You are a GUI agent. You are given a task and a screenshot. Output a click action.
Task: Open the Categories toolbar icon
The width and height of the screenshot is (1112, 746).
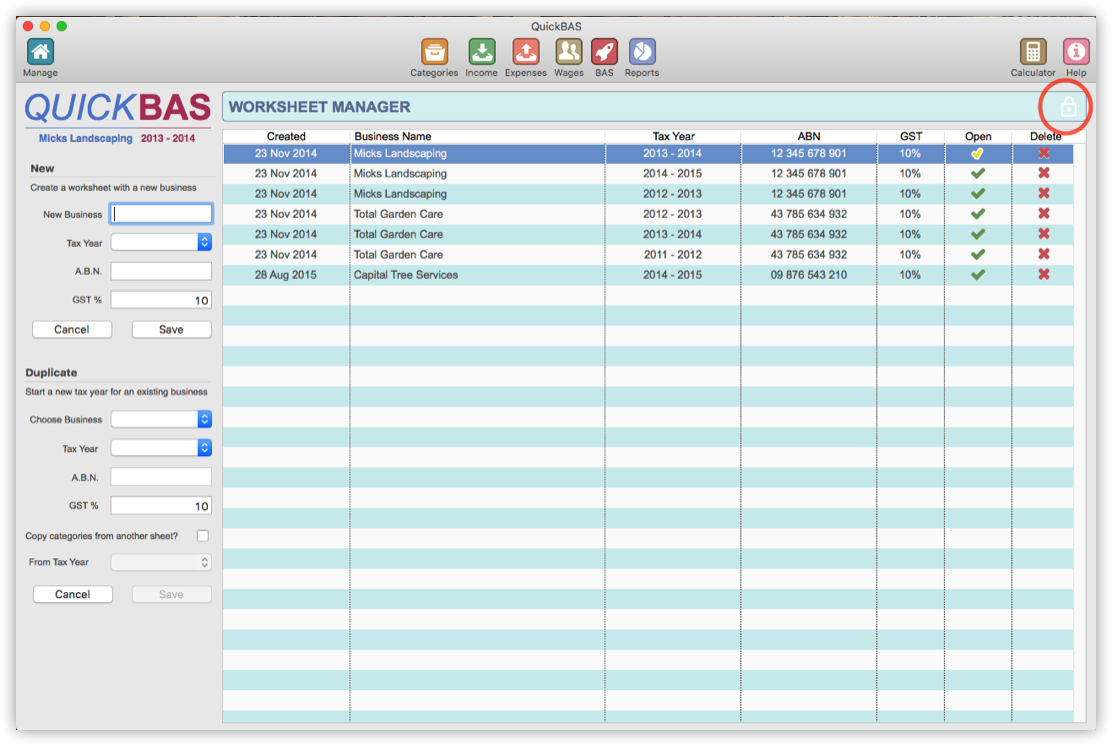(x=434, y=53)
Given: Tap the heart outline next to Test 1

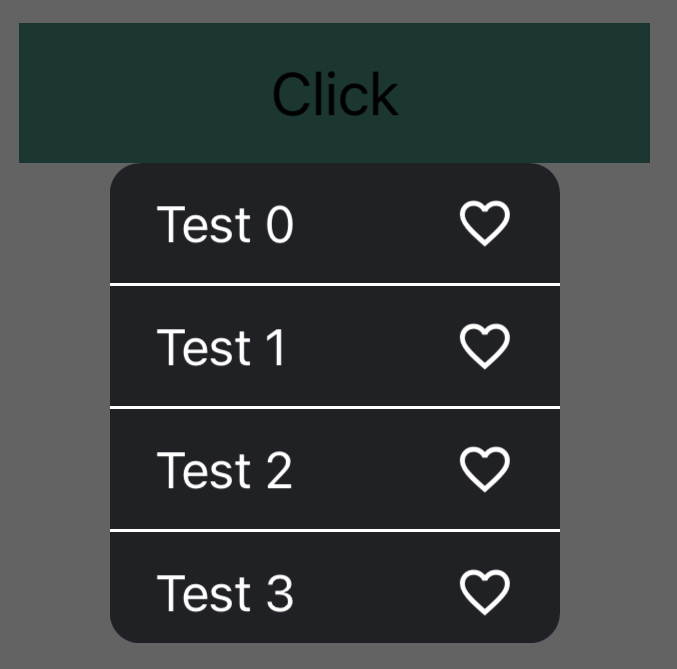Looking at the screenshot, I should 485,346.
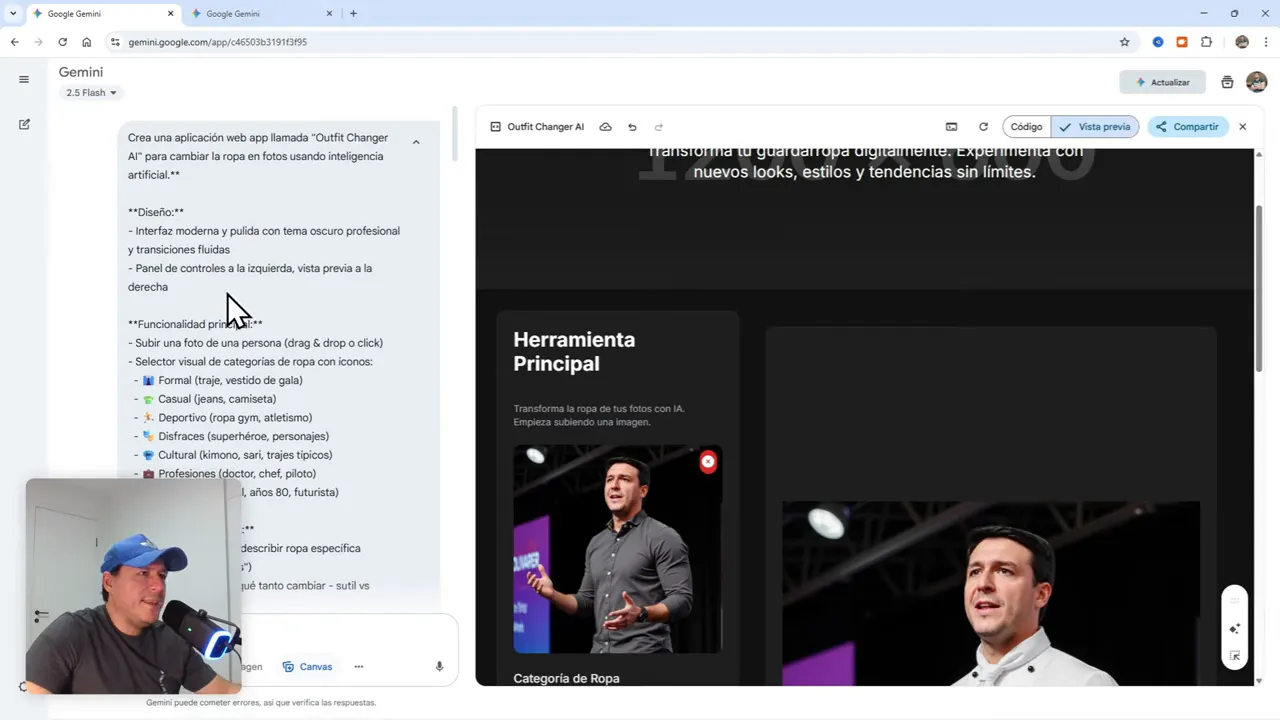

· · · · · · ·

What you are asked to do
An exact copy of every entry, pictures left out, is what to write here.

Reply to the task
You are a GUI agent. You are given a task and a screenshot. Output a click action.
Task: Open the Categories toolbar icon
The width and height of the screenshot is (1112, 746).
(x=434, y=53)
Given: Tap the heart outline next to Test 1

Looking at the screenshot, I should 485,346.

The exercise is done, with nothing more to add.